The Picador Book of Cricket
Page 5
Men said then – and some in both Australia and England still say it – ‘There will never be another like Vic Trumper.’
I never saw Trumper bat; I was only a few years old when he died. But so often have I listened to stories of him, so often have I seen a new light come into the eyes of people at the mention of his name, so much have I read of him, that I am prepared to believe that nobody, before or since, ever achieved the standards of batsmanship set by Trumper. Sir Pelham Warner, Warren Bardsley, Vernon Ransford and others saw all the great moderns and near-moderns – Bradman, Ponsford, Hobbs, Hammond, Hutton, Compton, McCabe and the like – yet there was more than loyalty to their own generation when they cast their minds back over the years and said, ‘There will never be another like Vic.’
Many players, it is true, made more runs; but runs can never be accepted as the true indication of a player’s greatness. A fighting innings of 30 or so under difficult conditions is lost in cold statistics, yet its merits may far outweigh many staid (and unnecessary) centuries that are recorded for all time. The longer I live, I am pleased to say, the less nationalistic I become. The outcome of a match is interesting but not, on the scales of time, of any great moment. What is important is whether a particular contest gives to posterity a challenge that is accepted and won, or yields in classical technique an innings or a bowling effort that makes the game richer, so that the devotee can say years afterwards, with joy in his voice, ‘I saw that performance.’
Trumper went to bat one day against Victoria in Sydney on a wet pitch. The first ball from Jack Saunders (a terror on such pitches) beat him completely. Saunders’ eyes lit up. His fellow Victorians grinned in anticipation. Trumper smiled broadly. ‘Why, Jack,’ he called down the pitch, ‘what a thing to do to an old friend. Well, it’s either you or me for it.’
And then, by dazzling footwork and miraculous stroke play, Trumper hit a century in 60 minutes.
At the beginning of 1904, in Melbourne, Trumper faced up to Rhodes and Hirst on a wet pitch. These Yorkshiremen were two of the greatest left-handed bowlers of all time and a wet Melbourne pitch was known as the worst in the world, with balls from a good length lifting quickly around the chin.
Trumper was first in and last out, for 74, in a total of 122. Hopkins made 18 and Duff 10. Noble, Syd Gregory, Trumble and Armstrong made 9 between them!
That innings caused Charles Fry, in one of his unpredictable moments, to rise suddenly from a reverie during a dinner in London and say: ‘Gentlemen, charge your glasses. I give you the toast of the world’s greatest batsman. Drink to Victor Trumper, first man in, last man out, on a bad pitch and against Hirst and Rhodes.’
Fry knew the full value of such an innings on such a pitch and against two skilled left-handers. His short and unexpected speech brought down the house.
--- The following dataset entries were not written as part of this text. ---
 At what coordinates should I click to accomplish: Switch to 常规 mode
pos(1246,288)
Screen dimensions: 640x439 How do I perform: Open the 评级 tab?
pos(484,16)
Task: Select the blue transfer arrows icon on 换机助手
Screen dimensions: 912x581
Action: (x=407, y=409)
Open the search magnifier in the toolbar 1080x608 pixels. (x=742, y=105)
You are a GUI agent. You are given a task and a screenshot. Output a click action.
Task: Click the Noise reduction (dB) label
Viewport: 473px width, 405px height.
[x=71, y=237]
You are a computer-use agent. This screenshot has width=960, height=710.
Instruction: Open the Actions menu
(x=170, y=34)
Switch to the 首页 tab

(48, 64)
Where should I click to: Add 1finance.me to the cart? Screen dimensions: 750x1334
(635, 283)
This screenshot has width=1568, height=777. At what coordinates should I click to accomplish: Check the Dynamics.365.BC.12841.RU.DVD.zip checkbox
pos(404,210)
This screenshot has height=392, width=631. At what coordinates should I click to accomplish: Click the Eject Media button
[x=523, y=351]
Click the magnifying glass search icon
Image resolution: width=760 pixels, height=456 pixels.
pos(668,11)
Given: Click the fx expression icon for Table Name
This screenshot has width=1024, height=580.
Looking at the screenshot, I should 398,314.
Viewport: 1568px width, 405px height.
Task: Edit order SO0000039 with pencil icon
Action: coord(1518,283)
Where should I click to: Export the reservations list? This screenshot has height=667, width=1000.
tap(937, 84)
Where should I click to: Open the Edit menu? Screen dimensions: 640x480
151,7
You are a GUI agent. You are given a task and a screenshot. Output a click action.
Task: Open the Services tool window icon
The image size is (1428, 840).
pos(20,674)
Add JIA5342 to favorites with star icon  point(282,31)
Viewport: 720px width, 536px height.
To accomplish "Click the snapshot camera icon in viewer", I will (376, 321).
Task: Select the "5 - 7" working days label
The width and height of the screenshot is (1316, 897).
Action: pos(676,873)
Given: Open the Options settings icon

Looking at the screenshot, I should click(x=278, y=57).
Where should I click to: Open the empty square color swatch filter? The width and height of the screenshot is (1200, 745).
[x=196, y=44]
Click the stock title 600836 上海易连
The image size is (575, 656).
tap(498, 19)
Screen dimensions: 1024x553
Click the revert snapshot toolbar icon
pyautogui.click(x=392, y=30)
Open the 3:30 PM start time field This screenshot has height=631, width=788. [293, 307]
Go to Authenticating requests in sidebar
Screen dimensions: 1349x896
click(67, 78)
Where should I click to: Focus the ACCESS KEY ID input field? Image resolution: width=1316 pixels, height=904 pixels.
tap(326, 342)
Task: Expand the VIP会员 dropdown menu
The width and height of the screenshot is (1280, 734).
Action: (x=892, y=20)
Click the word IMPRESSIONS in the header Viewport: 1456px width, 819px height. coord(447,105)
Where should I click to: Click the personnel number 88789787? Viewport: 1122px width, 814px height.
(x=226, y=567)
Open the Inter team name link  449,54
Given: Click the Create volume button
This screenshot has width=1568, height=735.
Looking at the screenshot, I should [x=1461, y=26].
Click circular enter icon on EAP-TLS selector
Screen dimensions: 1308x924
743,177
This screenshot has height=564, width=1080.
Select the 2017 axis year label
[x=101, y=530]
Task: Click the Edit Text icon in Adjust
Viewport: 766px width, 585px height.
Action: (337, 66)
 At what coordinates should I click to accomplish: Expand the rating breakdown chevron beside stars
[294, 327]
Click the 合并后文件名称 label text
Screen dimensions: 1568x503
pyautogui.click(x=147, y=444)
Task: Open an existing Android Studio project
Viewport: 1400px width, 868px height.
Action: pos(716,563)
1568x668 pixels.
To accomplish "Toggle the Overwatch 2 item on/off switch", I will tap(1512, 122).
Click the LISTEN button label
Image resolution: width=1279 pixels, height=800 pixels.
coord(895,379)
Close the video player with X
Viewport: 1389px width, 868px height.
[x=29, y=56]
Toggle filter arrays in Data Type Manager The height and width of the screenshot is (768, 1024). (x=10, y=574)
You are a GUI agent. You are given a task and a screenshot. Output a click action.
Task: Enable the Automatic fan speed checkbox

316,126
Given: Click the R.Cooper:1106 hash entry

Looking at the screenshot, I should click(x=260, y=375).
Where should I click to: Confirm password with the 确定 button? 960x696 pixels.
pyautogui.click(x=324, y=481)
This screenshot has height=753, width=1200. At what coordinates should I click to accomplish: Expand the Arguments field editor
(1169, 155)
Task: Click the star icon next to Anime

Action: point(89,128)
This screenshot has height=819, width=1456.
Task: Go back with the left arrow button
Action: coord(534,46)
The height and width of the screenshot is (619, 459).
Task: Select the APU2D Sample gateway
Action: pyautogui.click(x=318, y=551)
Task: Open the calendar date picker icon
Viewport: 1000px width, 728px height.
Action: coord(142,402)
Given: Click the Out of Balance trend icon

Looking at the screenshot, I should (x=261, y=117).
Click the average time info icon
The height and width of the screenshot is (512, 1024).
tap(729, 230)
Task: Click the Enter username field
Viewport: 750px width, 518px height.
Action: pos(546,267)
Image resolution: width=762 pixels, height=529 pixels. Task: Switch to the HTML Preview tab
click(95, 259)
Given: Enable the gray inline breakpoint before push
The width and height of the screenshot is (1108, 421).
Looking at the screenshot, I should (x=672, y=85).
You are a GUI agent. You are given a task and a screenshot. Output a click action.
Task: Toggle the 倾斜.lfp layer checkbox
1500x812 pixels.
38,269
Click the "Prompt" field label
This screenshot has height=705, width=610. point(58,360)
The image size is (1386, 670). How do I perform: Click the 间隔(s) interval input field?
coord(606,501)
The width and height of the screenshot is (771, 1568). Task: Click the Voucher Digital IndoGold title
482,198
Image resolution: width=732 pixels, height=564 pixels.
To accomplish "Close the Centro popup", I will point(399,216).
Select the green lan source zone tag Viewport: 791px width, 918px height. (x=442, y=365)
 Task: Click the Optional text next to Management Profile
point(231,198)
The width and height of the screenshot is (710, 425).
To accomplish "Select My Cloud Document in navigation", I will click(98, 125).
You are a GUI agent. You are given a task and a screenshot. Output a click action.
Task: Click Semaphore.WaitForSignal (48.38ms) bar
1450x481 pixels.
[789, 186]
No less interesting is the fact that Mrs Fry (who may or may not have had some knowledge of cricket) shared her famous husband’s admiration of Trumper. My information on this point comes from the Sydney Bulletin of the period. It appears that Mrs Fry declared in a London periodical that Vic Trumper was an artist and that some day someone would paint his portrait and have it hung in a National Gallery. ‘He will be’, the lady said, ‘dressed in white, with his splendid neck bared to the wind, standing on short green grass against a blue sky; he will be waiting for the ball, the orchestra to strike up.’ . . .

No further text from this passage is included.